A close friend of the Progressives Krishen Khanna who turns 96 on July 5th 2021, is perhaps one of the most versatile modernists of our times. His life and art has been witness to some of the most turbulent times of India’s political history and his works traverse an Indian idiom of everyday living . A voracious reader, think tank and greatly respected Khanna is an artist who has weathered all seasons.
Khanna grew up in pre-partition Lahore, before moving to England, to study at the Imperial Service College on a scholarship. These early years of life with family and friends was the subject of some of his earliest works, where he reconstructed this “small, composite world, in which religious difference and the slowly gathering tide of nationalism were only a distant rumble.”
His friendship with the Progressive Artist Group (PAG) brought him to hold his first exhibition in 1949 with them in Mumbai. His love for an abstracted figurative terrain saw him through events and images that transcend time. Into his subjects he wove a universality and aesthetic that was rooted in Indian idioms and one that embraced deeper human values.
His bank job with Grindlays took him to Madras, and it was here in 1955 that he had his first solo show at the USIS. His love for culture as well as music saw him introduce formal elements of colour and line.

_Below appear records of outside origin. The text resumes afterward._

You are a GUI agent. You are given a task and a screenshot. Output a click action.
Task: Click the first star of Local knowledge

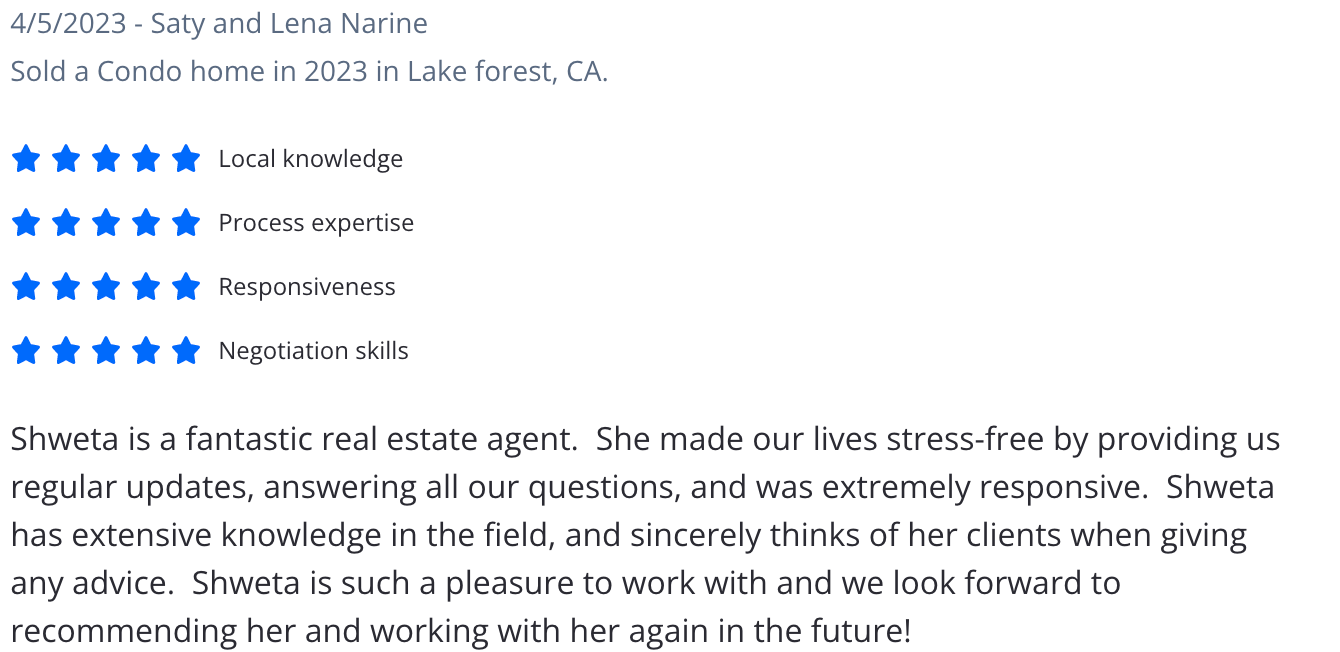(26, 158)
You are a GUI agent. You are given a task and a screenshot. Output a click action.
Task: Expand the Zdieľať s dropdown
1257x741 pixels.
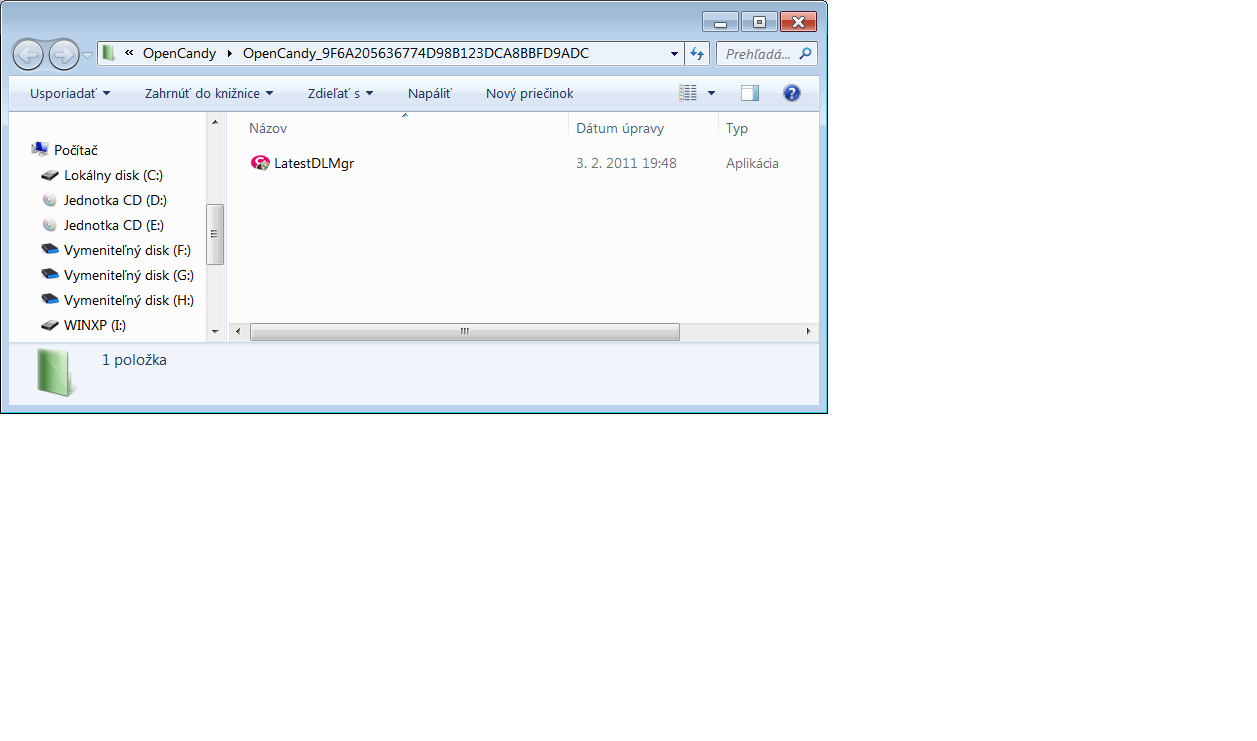pos(340,93)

Thus began his series – the bandwallas, the Rumi series the Biblical stories the Christ series there was deep passion in each narrative. He moved to Delhi and became a full time artist -in 1962 he was awarded the prestigious Rockefeller Fellowship and was Artist-in-Residence at the American University in Washington in the years 1963-64.
Khanna has described his technique as a process of welcoming the unpredictable as he created work built around the urban experience. He dwelt on sacred mythologies, both local and foreign. At the age of six Khanna’s father came back from Milan with a copy of The Last Supper by Leonardo Da Vinci, thus initiating a lifelong fascination with Christian imagery. Khanna’s La Pieta works are amongst his most striking.
From the early 1970s, Khanna’s work engaged with urban life as he experienced it in the rapidly expanding metropolis of Delhi, particularly through subaltern figures like the bandwallas, truckwallas and manual labourers he encountered.The truckwalla series were austere and more or less monochrome while the bandwallas were created in crimson yellow and scarlet with a dash of green.
In his evolution he says: “I got involved with painting the rear of trucks with the huddle up and dehumanized cargoes of labourers, a common enough sight in the country. Since the men at the back acquired the character and colour of the cargo that they were carrying, it was only appropriate that they and the tortuous machines be painted in monochrome. A series of grey and dusty pictures were painted.”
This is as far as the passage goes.